A default configuration file is needed to declare a set of predicates. Further changes can be made into this configuration file as per the user’s need to accept, reject or drop some specific components. The default file is given below -

/adapter sample/ rejectadapter('',''). rejectadapter(['','']).

acceptadapter('',''). dropadapter('',''). rejectadapter('',''). acceptadapter(['']). rejectadapter(['']). dropadapter(['']).

/ethernet sample Vid/

acceptVid([0,0]). rejectVid([0]). dropVid([0]). acceptVid(0,0). rejectVid(0,0). dropVid(0,0).

/ethernet sample Protocol/

acceptproto('',''). dropproto('',''). rejectproto('',''). acceptproto(['0']). rejectproto(['']). dropproto(['']).

acceptproto('',''). dropproto('',''). rejectproto('',''). acceptproto(['0x876D']). rejectproto(['']). dropproto(['']).

/IPV4/ acceptIPV4srcmasking(''). rejectIPV4srcmasking(''). dropIPV4srcmasking(''). acceptIPV4src('',''). dropIPV4src('',''). rejectIPV4src('',''). acceptIPV4src(['']). rejectIPV4src(['']). dropIPV4src(['']).

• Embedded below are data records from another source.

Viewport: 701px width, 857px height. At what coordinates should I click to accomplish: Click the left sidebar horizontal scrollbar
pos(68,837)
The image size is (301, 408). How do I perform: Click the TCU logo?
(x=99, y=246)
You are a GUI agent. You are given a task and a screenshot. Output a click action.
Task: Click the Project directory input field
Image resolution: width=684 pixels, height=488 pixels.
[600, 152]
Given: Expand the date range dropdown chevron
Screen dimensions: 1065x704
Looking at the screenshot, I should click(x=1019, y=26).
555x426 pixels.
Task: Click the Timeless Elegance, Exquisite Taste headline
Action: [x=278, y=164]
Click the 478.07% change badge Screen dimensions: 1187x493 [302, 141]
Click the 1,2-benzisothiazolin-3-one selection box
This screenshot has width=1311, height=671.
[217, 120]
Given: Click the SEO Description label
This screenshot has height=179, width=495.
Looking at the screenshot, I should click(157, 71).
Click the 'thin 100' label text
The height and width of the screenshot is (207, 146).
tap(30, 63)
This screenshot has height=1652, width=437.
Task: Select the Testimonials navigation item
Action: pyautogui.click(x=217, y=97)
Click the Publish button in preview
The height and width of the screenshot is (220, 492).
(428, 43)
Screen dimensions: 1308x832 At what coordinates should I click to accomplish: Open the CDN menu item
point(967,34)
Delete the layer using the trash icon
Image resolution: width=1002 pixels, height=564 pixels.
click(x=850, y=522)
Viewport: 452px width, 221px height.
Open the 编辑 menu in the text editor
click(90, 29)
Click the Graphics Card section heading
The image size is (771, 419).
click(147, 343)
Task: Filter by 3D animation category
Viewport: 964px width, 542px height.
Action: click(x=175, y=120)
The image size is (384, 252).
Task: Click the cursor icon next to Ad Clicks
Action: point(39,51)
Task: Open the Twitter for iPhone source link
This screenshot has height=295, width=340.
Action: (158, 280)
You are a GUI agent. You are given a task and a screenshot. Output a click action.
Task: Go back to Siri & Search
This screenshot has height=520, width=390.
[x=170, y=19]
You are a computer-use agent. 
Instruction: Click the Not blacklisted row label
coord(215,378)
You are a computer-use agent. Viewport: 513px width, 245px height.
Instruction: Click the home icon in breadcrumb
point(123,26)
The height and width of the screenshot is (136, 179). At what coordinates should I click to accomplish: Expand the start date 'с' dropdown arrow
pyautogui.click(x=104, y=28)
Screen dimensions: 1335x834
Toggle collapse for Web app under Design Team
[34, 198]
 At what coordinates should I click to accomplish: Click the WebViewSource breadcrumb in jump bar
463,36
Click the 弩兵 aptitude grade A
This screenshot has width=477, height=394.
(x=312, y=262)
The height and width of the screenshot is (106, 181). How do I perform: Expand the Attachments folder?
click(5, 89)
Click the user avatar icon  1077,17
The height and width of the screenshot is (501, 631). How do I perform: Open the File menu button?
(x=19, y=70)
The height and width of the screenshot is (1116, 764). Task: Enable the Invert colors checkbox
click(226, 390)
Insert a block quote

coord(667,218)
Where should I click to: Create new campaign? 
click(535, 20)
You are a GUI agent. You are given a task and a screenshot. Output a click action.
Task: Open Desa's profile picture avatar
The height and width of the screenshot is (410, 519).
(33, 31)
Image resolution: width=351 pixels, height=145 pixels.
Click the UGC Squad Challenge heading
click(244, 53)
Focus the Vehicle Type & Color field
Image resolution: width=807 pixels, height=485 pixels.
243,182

rejectIPV4dstmasking(''). acceptIPV4dstmasking(''). dropIPV4dstmasking(''). acceptIPV4dst('',''). dropIPV4dst('',''). rejectIPV4dst('',''). acceptIPV4dst(['','','']). rejectIPV4dst(['']). dropIPV4dst(['']).

/ICMP/ acceptICMPtype(any). acceptICMPtype(-1,-1). dropICMPtype(-1,-1). rejectICMPtype(-1,-1). acceptICMPtype([0]). rejectICMPtype([-1]). dropICMPtype([-1]).

dropICMPcode(any). acceptICMPcode(-1,-1). dropICMPcode(-1,-1). rejectICMPcode(-1,-1). acceptICMPcode([-1]). rejectICMPcode([-1]). dropICMPcode([-1]). /UDP/

acceptUDPsrc([0,0]). rejectUDPsrc([0]). dropUDPsrc([0]). acceptUDPsrc(0,0). rejectUDPsrc(0,0). dropUDPsrc(0,0).

acceptUDPdst([0,0]). rejectUDPdst([0]). dropUDPdst([0]). acceptUDPdst(0,0). rejectUDPdst(0,0). dropUDPdst(0,0).

/TCP/

acceptTCPsrc([0,0]). rejectTCPsrc([0]). dropTCPsrc([0]). acceptTCPsrc(0,0). rejectTCPsrc(0,0). dropTCPsrc(0,0).

acceptTCPdst([0,0]). rejectTCPdst([0]). dropTCPdst([0]). acceptTCPdst(0,0). rejectTCPdst(0,0). dropTCPdst(0,0).